◆ **Entries shown**
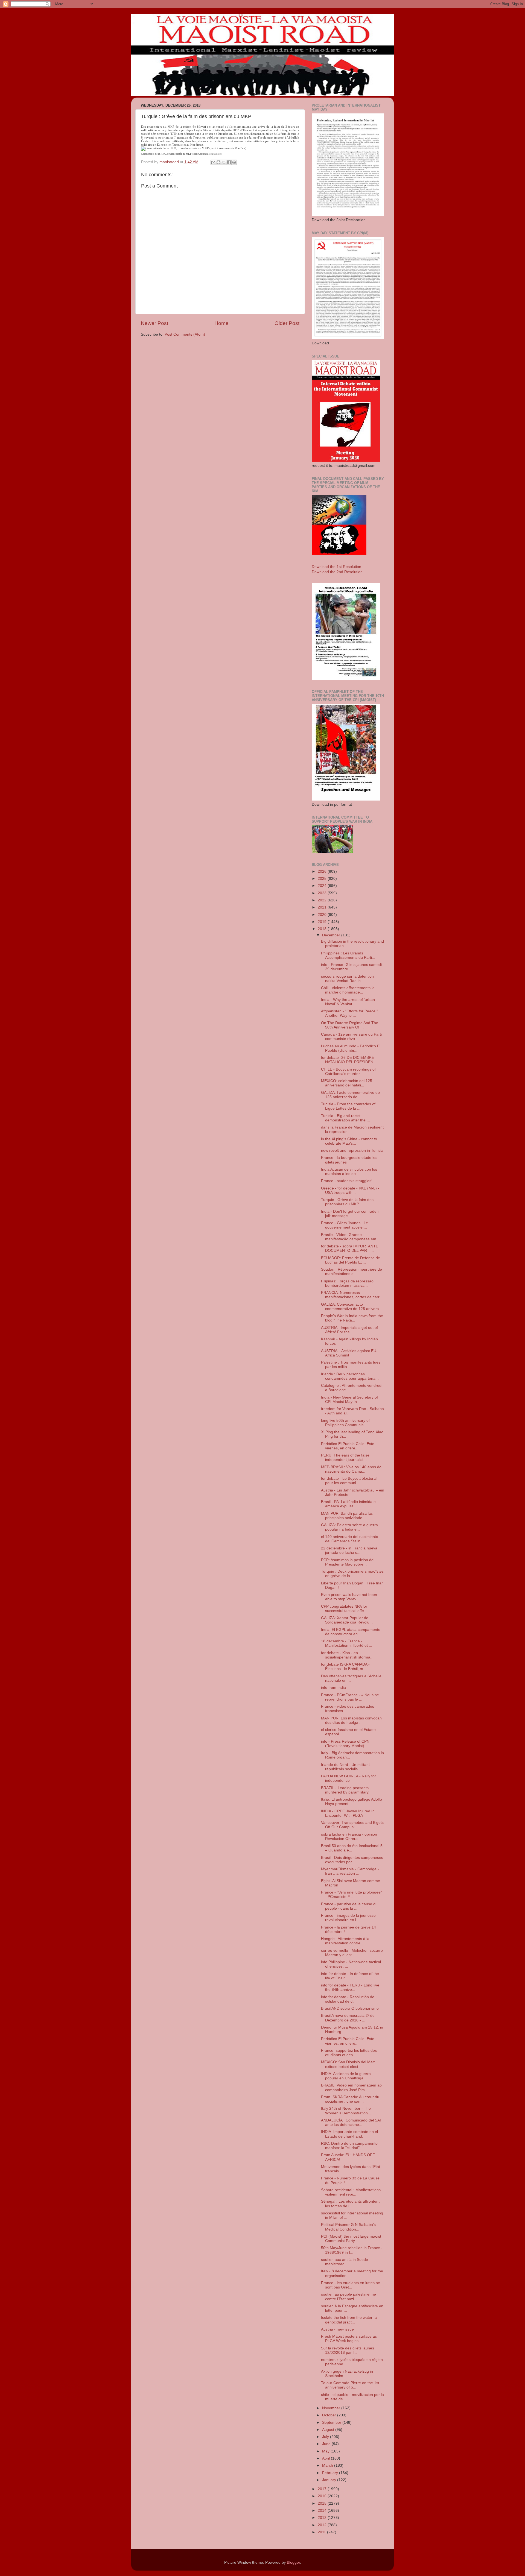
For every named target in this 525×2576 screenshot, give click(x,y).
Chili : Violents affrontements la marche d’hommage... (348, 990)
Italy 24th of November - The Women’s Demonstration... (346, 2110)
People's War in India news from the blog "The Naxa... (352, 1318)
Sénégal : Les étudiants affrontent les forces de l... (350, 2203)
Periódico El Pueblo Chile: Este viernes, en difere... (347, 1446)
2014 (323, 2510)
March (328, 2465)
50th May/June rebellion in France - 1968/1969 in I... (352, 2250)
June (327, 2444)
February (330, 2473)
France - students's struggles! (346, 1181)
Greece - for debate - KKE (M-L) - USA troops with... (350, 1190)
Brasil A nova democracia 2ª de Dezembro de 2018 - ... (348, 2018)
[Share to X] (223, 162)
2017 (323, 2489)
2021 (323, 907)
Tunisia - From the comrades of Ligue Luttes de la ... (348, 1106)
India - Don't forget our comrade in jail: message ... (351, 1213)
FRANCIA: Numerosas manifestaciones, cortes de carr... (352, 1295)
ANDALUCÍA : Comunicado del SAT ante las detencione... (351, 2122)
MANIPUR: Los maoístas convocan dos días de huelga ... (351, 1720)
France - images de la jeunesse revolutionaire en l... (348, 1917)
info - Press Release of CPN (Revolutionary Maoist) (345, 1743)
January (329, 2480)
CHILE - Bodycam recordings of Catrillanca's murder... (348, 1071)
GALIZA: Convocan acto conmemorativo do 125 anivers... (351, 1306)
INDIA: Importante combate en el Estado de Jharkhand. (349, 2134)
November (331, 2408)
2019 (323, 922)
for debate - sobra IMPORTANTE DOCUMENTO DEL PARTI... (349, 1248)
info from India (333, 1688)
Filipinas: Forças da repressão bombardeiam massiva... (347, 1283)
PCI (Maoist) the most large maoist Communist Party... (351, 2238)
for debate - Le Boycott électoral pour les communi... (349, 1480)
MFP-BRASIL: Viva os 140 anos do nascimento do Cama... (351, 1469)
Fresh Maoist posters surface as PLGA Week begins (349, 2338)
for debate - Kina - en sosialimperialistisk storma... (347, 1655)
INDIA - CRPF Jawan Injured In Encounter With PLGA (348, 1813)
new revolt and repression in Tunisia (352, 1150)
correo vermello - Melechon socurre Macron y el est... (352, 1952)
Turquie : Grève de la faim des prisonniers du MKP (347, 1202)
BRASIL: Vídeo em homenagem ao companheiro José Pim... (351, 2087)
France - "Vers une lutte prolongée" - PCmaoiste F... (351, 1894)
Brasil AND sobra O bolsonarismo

◆ **What you have to do**
Which lines of the data above contain the string "debate"? Copy each of them.

◆ **Written answer**
Greece - for debate - KKE (M-L) - USA troops with... (350, 1190)
for debate - sobra IMPORTANTE DOCUMENTO DEL PARTI... (349, 1248)
for debate - Le Boycott électoral pour les communi... (349, 1480)
for debate - Kina - en sosialimperialistisk storma... (347, 1655)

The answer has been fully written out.